The jeep drove to a nearby military base where I was taken to a shipping container. A female military doctor examined me and asked me whether I took any medication. She removed the blindfold during the examination. I was left in the container until around noon and then I was taken to a police station near the village of Ni’lin. 
 
At the police station I was left in an open area and a soldier was beside me the whole time. In the afternoon I was taken for interrogation.
 
The interrogator removed the blindfold and told me I was not supposed to give a confession under duress and that I had the right to consult with a lawyer. Then he phoned a lawyer for me and allowed me to speak to him. The lawyer told not to worry and to stick to my position. The interrogator left the room during the phone call which lasted for about two minutes.
 
Then the interrogator told me I had the right to remain silent and asked me whether I threw stones at soldiers. I told him I did not. Then he pulled out the T-Shirt and the boots they took from my bedroom and told me he had the evidence. Still, I denied the accusation.
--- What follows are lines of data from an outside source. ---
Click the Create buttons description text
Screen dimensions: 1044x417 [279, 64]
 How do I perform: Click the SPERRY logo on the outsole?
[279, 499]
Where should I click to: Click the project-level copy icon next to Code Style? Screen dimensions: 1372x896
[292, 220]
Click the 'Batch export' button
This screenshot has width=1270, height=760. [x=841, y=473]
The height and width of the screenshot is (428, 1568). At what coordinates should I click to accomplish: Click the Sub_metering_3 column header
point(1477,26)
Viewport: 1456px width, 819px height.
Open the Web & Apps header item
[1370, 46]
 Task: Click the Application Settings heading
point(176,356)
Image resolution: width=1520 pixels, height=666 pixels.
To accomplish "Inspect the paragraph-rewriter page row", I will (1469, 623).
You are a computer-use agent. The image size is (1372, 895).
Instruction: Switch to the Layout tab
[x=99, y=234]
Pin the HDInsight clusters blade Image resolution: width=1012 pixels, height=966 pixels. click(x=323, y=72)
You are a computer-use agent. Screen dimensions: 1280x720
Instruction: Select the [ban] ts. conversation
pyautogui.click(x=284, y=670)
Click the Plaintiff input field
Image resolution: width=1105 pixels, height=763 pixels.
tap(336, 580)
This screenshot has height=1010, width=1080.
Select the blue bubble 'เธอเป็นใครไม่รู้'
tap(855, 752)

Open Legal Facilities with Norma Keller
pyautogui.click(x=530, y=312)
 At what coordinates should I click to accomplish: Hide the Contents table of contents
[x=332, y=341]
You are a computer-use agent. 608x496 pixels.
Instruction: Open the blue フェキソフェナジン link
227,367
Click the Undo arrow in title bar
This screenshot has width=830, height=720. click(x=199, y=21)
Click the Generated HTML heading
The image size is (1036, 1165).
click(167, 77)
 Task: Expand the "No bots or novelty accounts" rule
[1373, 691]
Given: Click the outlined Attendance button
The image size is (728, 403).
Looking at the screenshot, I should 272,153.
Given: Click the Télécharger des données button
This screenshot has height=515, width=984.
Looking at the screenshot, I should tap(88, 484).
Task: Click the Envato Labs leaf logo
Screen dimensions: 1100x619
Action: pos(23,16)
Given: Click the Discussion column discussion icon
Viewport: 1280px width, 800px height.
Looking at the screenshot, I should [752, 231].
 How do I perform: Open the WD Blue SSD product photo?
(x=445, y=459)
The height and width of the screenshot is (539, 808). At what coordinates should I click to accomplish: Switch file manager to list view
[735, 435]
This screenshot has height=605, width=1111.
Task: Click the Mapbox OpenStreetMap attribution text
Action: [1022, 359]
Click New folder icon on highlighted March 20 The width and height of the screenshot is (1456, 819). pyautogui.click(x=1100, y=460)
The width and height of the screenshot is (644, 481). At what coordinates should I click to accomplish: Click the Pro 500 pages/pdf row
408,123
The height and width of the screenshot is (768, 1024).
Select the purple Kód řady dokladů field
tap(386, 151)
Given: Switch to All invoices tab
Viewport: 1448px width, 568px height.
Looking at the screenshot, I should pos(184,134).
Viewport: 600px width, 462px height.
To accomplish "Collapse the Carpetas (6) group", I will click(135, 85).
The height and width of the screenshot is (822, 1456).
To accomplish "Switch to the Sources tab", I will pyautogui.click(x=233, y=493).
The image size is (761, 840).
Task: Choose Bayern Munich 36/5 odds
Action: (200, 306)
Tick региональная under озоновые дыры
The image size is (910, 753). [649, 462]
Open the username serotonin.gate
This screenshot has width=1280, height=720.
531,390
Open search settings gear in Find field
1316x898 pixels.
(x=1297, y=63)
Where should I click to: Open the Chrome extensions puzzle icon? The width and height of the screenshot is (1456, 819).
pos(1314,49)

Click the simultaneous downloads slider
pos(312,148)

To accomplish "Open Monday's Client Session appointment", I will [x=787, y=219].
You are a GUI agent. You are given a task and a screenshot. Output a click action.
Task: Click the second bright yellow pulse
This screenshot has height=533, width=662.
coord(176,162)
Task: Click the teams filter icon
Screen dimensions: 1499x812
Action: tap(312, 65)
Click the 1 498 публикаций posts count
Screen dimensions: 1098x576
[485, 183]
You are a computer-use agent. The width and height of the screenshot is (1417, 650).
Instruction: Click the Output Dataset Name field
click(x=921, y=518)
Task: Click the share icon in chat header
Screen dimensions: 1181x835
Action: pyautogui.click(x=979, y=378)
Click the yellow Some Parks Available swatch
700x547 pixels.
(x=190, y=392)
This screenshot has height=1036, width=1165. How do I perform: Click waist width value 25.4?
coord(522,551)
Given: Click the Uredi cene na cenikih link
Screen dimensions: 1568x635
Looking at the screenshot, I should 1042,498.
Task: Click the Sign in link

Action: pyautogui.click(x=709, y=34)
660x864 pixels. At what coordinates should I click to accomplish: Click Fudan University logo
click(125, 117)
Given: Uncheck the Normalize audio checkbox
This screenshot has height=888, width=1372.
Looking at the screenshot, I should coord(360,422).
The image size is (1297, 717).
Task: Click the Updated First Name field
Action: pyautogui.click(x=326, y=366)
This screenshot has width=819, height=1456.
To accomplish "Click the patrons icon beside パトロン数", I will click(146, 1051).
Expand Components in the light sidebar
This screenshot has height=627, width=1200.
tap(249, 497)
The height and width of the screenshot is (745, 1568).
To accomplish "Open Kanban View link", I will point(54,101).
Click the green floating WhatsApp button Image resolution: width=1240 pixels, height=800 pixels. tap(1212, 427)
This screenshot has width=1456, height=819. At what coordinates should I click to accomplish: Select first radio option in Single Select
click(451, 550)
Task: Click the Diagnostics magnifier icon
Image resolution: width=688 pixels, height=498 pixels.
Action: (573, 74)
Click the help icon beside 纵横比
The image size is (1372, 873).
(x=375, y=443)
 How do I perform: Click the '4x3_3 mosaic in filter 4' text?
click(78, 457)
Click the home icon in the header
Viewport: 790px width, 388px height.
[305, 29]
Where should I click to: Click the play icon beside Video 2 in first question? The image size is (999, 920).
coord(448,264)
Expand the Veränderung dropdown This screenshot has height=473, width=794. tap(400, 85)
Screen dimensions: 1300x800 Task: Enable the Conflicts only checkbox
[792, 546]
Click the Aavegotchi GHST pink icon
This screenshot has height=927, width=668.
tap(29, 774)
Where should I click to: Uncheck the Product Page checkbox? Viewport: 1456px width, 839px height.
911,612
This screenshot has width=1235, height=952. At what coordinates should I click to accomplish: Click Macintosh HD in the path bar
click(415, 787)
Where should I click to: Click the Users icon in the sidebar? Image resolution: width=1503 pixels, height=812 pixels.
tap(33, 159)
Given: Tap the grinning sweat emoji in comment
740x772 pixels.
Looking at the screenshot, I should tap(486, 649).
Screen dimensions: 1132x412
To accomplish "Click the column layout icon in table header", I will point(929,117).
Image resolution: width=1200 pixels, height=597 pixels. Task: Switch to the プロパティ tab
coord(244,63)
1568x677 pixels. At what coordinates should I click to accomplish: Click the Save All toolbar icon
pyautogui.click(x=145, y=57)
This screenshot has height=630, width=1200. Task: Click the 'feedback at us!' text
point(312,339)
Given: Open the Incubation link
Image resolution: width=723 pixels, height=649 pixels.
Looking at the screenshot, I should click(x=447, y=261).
Then he told me I took part in clashes with soldiers in the village on 15 September 2019. The interrogator was clam and told me he was going to send me to Ofer prison. He also told me he was going to bring me back for another interrogation if I did not confess then and told me it was better for me to confess rather than be brought back to the police station.
 
I was interrogated for about an hour. In the end he asked me to sign on my statement which was written in Arabic and I signed it after I read it. Then I was taken back to the military base where the soldiers picked up another detainee and then I was taken to Ofer prison. At Ofer I was strip searched before being taken to section 13. 
 
The following day I had a military court hearing. My parents did not attend because they were not informed. A lawyer was there and the court extended my detention.
 
I had about 15 military court hearings. During this time I was interrogated three times. I was not informed of my rights and did not speak to any lawyers. I was questioned about the same thing for about 30 minutes each time and I continued to deny the accusation. 
 
At my last hearing, which was on 25 March 2020, I was sentenced in a plea bargain to four months in prison and fined NIS 2,000. I also received a suspended sentence of six months valid for three years. This was based on photographic identification. My lawyer advised me to accept the plea bargain and told me the prison sentence would be longer if I rejected it. I also accepted it because it meant I would be released soon.
 
I spent my whole prison sentence at Ofer prison. My parents did not visit me because they were not issued a visiting permit in time. Then all family visits were banned because of the Corina Virus. 
 
I was supposed to be granted early release but the court that decides on early releases was not functioning. Instead, I was released on 8 April 2020. I were dropped off near a Palestinian checkpoint and a Palestinian ambulance took me to a hotel in Ramallah where I had to self-quarantine. I spent a few days at the hotel and then I was allowed to self-quarantine in a separate room at home.